Hardcoding Resources in Automated Screenshots

Posted by Lieven on Thursday, October 29th, 2020

I had been creating screenshots for SkiMaps manually for the past 10 years, so when I added iPad support, it was long overdue to automate the process.

Automation

I used fastlane for generating and delivering screenshots based on UI tests.

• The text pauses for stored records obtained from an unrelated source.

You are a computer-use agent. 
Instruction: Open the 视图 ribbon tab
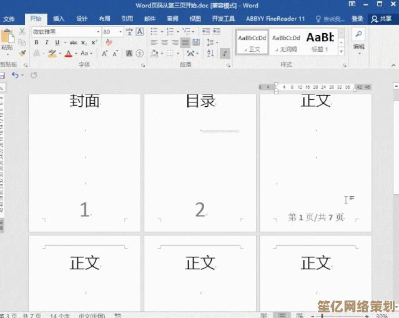(195, 19)
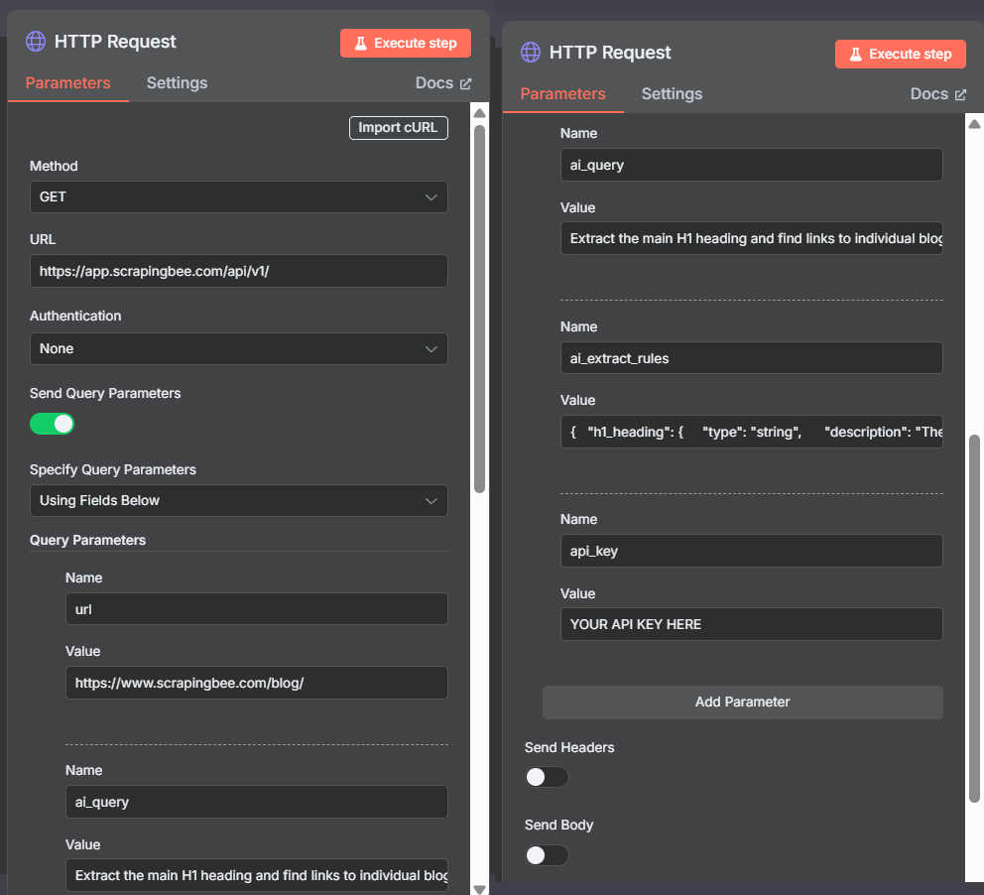Viewport: 984px width, 895px height.
Task: Click the URL input containing the ScrapingBee API address
Action: coord(238,271)
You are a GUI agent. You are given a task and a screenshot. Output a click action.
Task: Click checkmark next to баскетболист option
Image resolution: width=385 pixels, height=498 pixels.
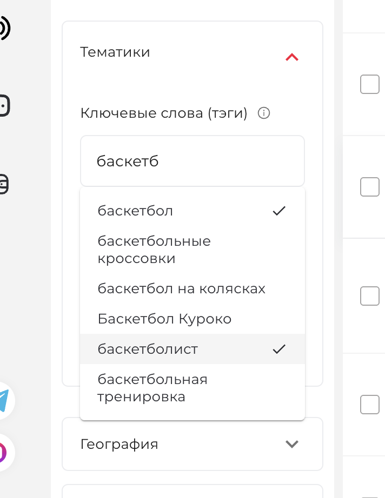pos(279,349)
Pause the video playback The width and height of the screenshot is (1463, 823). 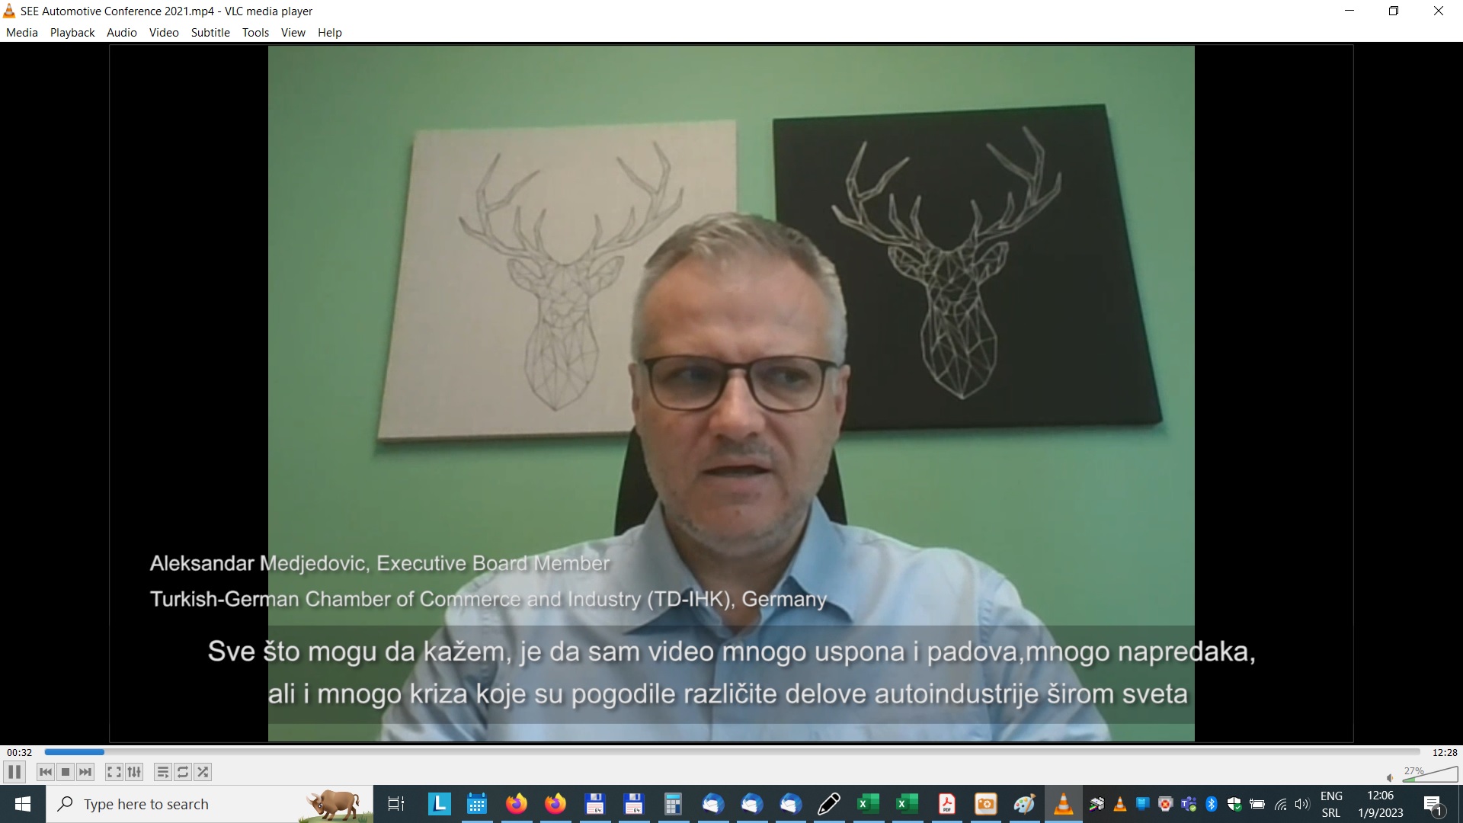click(x=14, y=772)
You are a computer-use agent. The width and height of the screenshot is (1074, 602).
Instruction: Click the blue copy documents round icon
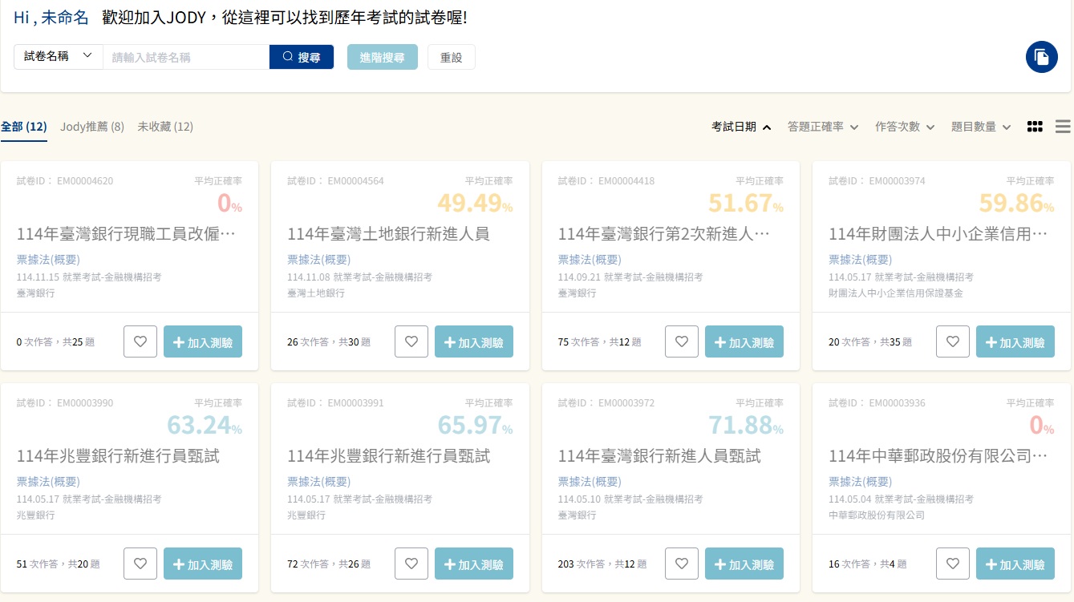(x=1041, y=57)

The documentation is pretty clear, but SkiMaps is using live data, so to avoid the risk of showing a completely dark or misty webcam, or an empty list of activities, I had to hardcode some data in the app.

Debug-only resources

To include the image in the app bundle when generating the screenshots, but not in release builds, you can add a per-configuration setting for "Excluded Source File Names":

Excluded Source File Names: Debug: leave blank, Release: *ForDebug*

Any sources or resources that have ForDebug in their file name will now only be included in Debug builds.

Detecting UI tests

In the UI test you can set an environment variable to communicate to the app that it's started by a UI test:

let app = XCUIApplication()
app.launchEnvironment = ["UI_TESTING": "1"]
setupSnapshot(app)
app.launch()

which can then be checked in the app:

extension UIDevice {
    static var isUITesting: Bool {
        return (ProcessInfo.processInfo.environment["UI_TESTING"] == "1")
    }
}

Putting it all together

So when you want to load e.g. an image that's hardcoded for creating screenshots but dynamic in production:

var webcamURL: URL? {
    #if DEBUG
    if UIDevice.isUITesting {
        return Bundle.main.url(forResource: "WebcamForDebug", withExtension: "jpg")
    }
    #endif
    
    return webcam.url
}

With this and other similar checks, it's always been sunny in Val Thorens 5 minutes ago:

Hardcoded webcam image in Skimaps on iPad Hardcoded webcam image in Skimaps on iPhone

Coda: UI Test Woes

Fastlane snapshot is great, but I did have to update the list of devices in the Snapfile to match the screen sizes currently supported in App Store Connect:

devices([
	"iPhone 11 Pro Max", # 6.5"
	"iPhone 11 Pro", # 5.8"
	"iPhone 8 Plus", # 5.5"
	"iPhone 8", # 4.7"
	"iPhone SE (1st generation)", # 4"
	"iPad Pro (12.9-inch) (3rd generation)", # 12.9"
	"iPad Pro (11-inch) (2nd generation)", # 11"
	"iPad Pro (12.9-inch) (2nd generation)", # 12.9" (rectangular)
	"iPad Pro (10.5-inch)", # 10.5"
	"iPad Pro (9.7-inch)", # 9.7""
])

Be sure you run the tests in Xcode using multiple simulators before you run fastlane snapshot, because the reason for failure can sometimes be hidden a bit from the error output.

But even when running the tests from Xcode, I ran into problems where the connection between the UI tests process and the app itself broke. Quitting the simulator and Xcode, resetting simulators,... nothing worked. The only thing that did help was rebooting my Mac. Functional high ground!